Xaar resets growth plans as results disappoint
Wednesday, September 5, 2018
Xaar has posted a 39% slump in underlying revenues and £1.1m loss for the first half of the year, leading chief executive Doug Edwards to admit that his 2020 growth target of £220m turnover is now “unrealistic" for the business, which has been flagged as a potential takeover target.
The inkjet manufacturer had already flagged that its first-half results would be below expectations and issued a further warning last month that the outlook for the rest of the year had worsened.
Xaar has been hit by a bigger than expected decline in sales to the ceramics market, alongside delays to the roll-out of new printheads.
Sales in the six months to 30 June fell from £44m to £35.3m, including £10.4m of licensing royalties, and representing a 39% decline in underlying sales.
Adjusted operating margins halved to 9%, although on a statutory basis the business posted an operating loss of £1.2m (2017 operating profit: £5.5m). The pre-tax loss was £1.1m.
Cost saving actions to save the business around £4m a year have resulted in 90 job losses, mostly in the UK.
“The financial performance is disappointing, we can’t hide that,” Edwards said. “Ceramics has declined much faster than we expected and the delay to our 5601 printhead means that there’s a quite significant chunk of revenue that we won’t have in 2020. Do we believe that we can get to a couple of hundred million turnover? Yes we do, but not by 2020,” he stated.
“I’m hoping that ceramics has bottomed out and is as low as it will get, but we are not planning on it ramping back up again.”
Integration issues have delayed the roll-out of the firm’s 1201 printhead, Edwards added.
On a more positive note, he highlighted the fact that flexible packaging specialist Windmöller & Hölscher has just announced that its first single-pass digital press will use Xaar’s 5601 heads, and pointed to growth in areas such as décor, glass and coding with existing products.
Xaar has also instigated a strategic review of its printhead business with the aim of achieving “more extensive partnering”. Its two key partners are currently Xerox for bulk printheads and Ricoh for thin film printheads.
“We are reviewing our options around the printhead business,” Edwards said. “We think we have a powerful portfolio but on our own it is difficult to realise the full potential so we are looking at partnership options.

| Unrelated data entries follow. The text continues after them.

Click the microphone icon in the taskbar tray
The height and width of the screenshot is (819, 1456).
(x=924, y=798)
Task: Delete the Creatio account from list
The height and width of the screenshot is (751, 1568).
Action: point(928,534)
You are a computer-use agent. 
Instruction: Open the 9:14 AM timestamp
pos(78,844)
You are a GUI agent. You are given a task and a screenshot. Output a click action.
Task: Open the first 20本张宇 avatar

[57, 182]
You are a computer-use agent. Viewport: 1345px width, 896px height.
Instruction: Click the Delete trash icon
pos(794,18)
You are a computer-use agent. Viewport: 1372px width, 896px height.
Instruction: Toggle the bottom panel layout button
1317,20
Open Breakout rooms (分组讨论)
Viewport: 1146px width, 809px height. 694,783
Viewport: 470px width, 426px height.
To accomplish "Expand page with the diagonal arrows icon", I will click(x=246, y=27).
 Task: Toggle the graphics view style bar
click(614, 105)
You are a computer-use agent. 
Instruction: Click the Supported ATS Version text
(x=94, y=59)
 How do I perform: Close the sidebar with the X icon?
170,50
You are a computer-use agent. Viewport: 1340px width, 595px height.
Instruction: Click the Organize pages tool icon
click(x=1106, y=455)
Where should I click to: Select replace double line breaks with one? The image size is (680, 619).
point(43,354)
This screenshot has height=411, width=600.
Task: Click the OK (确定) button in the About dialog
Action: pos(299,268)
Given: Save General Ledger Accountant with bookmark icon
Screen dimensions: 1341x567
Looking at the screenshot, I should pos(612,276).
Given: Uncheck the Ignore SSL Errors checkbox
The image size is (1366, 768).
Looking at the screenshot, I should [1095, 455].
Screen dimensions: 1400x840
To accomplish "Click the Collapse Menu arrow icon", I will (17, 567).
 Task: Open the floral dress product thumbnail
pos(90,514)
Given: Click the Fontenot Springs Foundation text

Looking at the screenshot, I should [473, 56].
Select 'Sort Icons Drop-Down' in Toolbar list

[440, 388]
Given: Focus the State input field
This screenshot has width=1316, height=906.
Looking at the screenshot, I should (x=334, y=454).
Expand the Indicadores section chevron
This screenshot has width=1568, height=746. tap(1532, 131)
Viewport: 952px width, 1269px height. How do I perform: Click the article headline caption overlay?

“We need to be aligned with people with muscle and go-to-market power,” he added, and stated that it was not Xaar’s intention to sell the printhead business.
However, Edwards acknowledged that the company’s share price, which recently fell to a five-year low, could make the business a takeover target.
“For any public company that’s always an option if someone puts enough cash on the table, and the share price does make us potentially vulnerable,” he said.
While admitting that some of the group’s existing shareholders are “definitely not happy”, he said the low share price had also resulted in fresh interest in the business. “A lot of new people are interested in the business and see it as an opportunity to get in,” he said.
As previously announced, Xaar chief financial officer Lily Liu will take up a new role in November. Edwards said the business had made an offer to a potential replacement for Liu.
The group’s share price rose by 5.20p, or 2.83%, to 189.2p on the news (52-week high: 509.05p, low: 160.80p).